The late Lana Clarkson's friends worry that writer-director David Mamet will portray Spector as an innocent man
David Mamet’s newest project – an HBO movie about record producer and murderer Phil Spector – is under fire from friends of the woman whom the crazy-haired Spector is convicted of killing.
Friends of Lana Clarkson are afraid of how Mamet will portray the late actress, and are threatening to protest the movie and organize a campaign to keep it from winning any Emmy Awards.
It’s a high-wattage project: Al Pacino plays Spector, with Bette Midler and Jeffrey Tambor as his lawyers.
But Edward Lozzi, a public relations executive who told TheWrap he used to date Clarkson (left), said he doesn’t like some of the comments Mamet has made about Spector – whom the writer has said may be innocent.
“Is that the way it’s going to be portrayed?” Lozzi asked TheWrap. “That means automatically he is going to portray Lana Clarkson as being responsible for her own death.”

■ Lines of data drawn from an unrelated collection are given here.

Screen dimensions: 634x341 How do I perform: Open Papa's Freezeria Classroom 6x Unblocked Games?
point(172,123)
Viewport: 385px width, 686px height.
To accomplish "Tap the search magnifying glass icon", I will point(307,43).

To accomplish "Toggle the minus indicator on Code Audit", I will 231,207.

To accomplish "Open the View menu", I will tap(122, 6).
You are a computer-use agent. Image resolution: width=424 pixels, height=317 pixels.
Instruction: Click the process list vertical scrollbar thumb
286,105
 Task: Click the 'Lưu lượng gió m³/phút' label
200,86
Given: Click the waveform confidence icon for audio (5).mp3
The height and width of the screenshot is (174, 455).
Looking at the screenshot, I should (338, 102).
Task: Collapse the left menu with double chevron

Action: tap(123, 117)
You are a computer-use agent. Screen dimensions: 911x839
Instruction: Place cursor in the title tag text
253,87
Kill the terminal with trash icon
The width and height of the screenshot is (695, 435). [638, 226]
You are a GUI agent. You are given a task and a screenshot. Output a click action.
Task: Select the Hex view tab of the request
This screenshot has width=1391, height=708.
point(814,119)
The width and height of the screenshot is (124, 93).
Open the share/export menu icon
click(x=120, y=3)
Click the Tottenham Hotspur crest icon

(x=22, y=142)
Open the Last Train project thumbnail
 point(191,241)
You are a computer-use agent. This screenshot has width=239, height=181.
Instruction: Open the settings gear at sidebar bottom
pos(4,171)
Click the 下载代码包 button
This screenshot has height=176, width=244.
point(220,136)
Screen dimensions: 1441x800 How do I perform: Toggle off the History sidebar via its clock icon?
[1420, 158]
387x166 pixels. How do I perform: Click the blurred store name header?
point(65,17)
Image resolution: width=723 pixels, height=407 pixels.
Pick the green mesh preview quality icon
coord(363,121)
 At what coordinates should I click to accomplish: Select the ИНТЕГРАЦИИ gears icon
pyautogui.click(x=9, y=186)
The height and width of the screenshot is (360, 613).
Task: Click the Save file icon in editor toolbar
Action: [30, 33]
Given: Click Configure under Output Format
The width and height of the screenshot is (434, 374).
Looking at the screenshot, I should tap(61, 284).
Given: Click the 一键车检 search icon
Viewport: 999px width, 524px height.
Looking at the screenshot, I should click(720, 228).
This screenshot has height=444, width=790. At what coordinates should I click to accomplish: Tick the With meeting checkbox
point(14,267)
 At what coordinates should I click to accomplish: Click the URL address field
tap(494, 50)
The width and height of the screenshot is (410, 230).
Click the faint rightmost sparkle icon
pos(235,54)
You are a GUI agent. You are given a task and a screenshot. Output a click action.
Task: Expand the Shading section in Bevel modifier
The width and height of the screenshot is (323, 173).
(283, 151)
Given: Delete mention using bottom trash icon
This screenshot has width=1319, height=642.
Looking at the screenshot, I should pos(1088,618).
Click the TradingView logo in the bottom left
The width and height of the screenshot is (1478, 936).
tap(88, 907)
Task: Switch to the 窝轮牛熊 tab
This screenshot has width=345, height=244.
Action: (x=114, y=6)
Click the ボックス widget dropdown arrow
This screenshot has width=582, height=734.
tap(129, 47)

Spector’s lawyers claimed that Clarkson killed herself.
If that’s how the movie portrays Clarkson’s death, Lozzi said, “we intend to put a campaign on with the Academy members to make sure there are no Emmy nominations for a motion picture that’s a lie and hurts people who are alive today.”
He is particularly upset over comments Mamet made to the Financial Times.
“I don’t think he’s guilty,” Mamet told the newspaper. “I definitely think there is reasonable doubt … They should never have sent him away. Whether he did it or not, we’ll never know but if he’d just been a regular citizen, they never would have indicted him.”
In a letter to Mamet, Lozzi asked, “Will you portray her as the loving beautiful actress and comedian she was … Or will you go the low road as did Team Spector, portraying her as a casting couch dope-whore hell bent on picking up Spector for kicks and then blowing her brains out in his back doorway, depressed about turning 40?”
Lozzi hasn’t heard back from Mamet. But he wants the writer – whose newest book, “The Secret Knowledge: On the Dismantling of American Culture,” was published by Penguin’s conservative political imprint – to know that he and Clarkson’s other friends are watching.
Emails from TheWrap to Mamet’s office were not returned. But HBO noted that the movie is still filming.
In a statement to TheWrap, the cable network said that “HBO has a long tradition of capturing real life events on film. We think our track record of dealing with the complex adaptation of history speaks for itself and we hope people will reserve judgment until they have seen the film.”
The problem, Lozzi said, said, is that HBO tends to make really entertaining movies.
“You know it’s going to be a fantastic movie,” he said. “You’ve got the best people in Hollywood. You’ve got Oscar winners. It’s going to be a great movie – which makes it worse,” he said. “What are people going to remember? The trial and what really happened or are they going to remember this movie? I hate it when people rewrite history for creative purposes.”
He said he was responsible for the no-Oscar campaign against the 1999 Denzel Washington movie “The Hurricane.”
He said he’s ready to launch another, although he hopes he won’t have to.
“If he trashes Lana, I will,” he said. “Maybe he won’t. Maybe we’ll say all of this concern … is going to be for naught, which we’re hoping.”